Thanks to NFL Network reporter Albert Breer (on Twitter @albertbreer) we were able to get a rundown of what happened during the court hearing. After the jump you can read what Breer tweeted.

Time warp: judges introduced to "Hear ye, hear ye, hear ye ..." Judges aren't wearing wigs though.

Clement argues that Norris-Laguardia Act's terms are broad, doesn't limit labor disputes to involve unions.

Clement argues that union agreed implicitly not file antitrust suit for 6 months after expiration, per CBA.

Clement says lockout makes "no economic sense", if employer isn't seeking a new labor deal.

Clement argues on validity of decertification, NLRB jurisdiction. Says decert needs NLRB judgment, means union can't reappear for a year.

Judge Benton: "They've disclaimed twice, right?" ... Clement: "Yes, which ought to be a problem for them."

League arguing lockout should be allowed to last for at least a year, as a tool to get a new deal.

Clement says he thinks everyone believes solution "is ultimately going to include a (CBA)" and as such, that NFL should be able to use "a classic tool in labor law." That would be the lockout, as a tool to expedite a new deal.

Olson up now ... Judge just asked him about "tactical disclaimers" ... In other words, using disbanding a union as a tactic. Olson cites the process the players went through in getting decertification approved, voting through all 32 teams.
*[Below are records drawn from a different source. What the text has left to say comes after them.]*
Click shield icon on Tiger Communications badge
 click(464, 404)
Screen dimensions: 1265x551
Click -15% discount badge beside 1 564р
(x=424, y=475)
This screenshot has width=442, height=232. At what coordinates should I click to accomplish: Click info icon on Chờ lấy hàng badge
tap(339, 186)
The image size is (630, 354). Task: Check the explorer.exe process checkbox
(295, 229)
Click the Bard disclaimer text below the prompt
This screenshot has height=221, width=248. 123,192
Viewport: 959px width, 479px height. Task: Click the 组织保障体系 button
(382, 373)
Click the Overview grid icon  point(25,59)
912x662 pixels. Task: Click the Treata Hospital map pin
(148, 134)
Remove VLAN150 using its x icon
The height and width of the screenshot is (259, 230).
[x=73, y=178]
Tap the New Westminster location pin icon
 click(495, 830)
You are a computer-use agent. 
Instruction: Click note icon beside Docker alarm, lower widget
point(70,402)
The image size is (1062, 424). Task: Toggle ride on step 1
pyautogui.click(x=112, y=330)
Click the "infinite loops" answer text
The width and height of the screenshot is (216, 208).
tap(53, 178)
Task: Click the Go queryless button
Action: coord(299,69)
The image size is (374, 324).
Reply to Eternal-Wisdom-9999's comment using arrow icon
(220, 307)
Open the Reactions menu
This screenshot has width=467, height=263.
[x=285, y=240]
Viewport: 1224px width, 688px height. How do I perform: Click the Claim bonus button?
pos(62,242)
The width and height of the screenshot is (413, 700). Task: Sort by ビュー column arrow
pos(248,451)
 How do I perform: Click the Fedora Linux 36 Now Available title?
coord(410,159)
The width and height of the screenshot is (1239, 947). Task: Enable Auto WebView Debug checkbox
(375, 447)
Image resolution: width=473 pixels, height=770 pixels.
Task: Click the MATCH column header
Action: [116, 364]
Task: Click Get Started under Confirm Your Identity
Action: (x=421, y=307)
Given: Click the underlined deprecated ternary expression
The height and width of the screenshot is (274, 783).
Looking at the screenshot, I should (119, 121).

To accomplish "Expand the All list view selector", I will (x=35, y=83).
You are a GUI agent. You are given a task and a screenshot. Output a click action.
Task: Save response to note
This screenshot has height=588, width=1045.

Olson also argues, "The league (not the players) wanted the union to be reformed" in 1993. Says being a union doesn't benefit players much.

Benton aggressive from the bench, reading part of Norris-LaGuardia, saying "Doesn't that make the district court completely wrong?"

Olson: "league desperately wants players to be a union, so they can violate the antitrust laws." Cites NFL violating those laws "15 times"

Olson: "The union is not in existence anymore. The players cannot engage in collective bargaining, because it is against the law."

Olson citing 1993 as proof now that decertification is valid.

Interesting: Benton and Colloton -- the two republican appointees -- have asked about all the questions.

Judge Bye, the democratic appointee and dissenting judge on the stay, has been quiet. He's the senior judge, running the hearing.

Clement cites players saying offseason off: "this is the best thing that ever happened to me." Got a big response from players here.

Court done. Bye says ruling in "due course", and decision will be one "that neither side will like." Encourages them to work it out on own.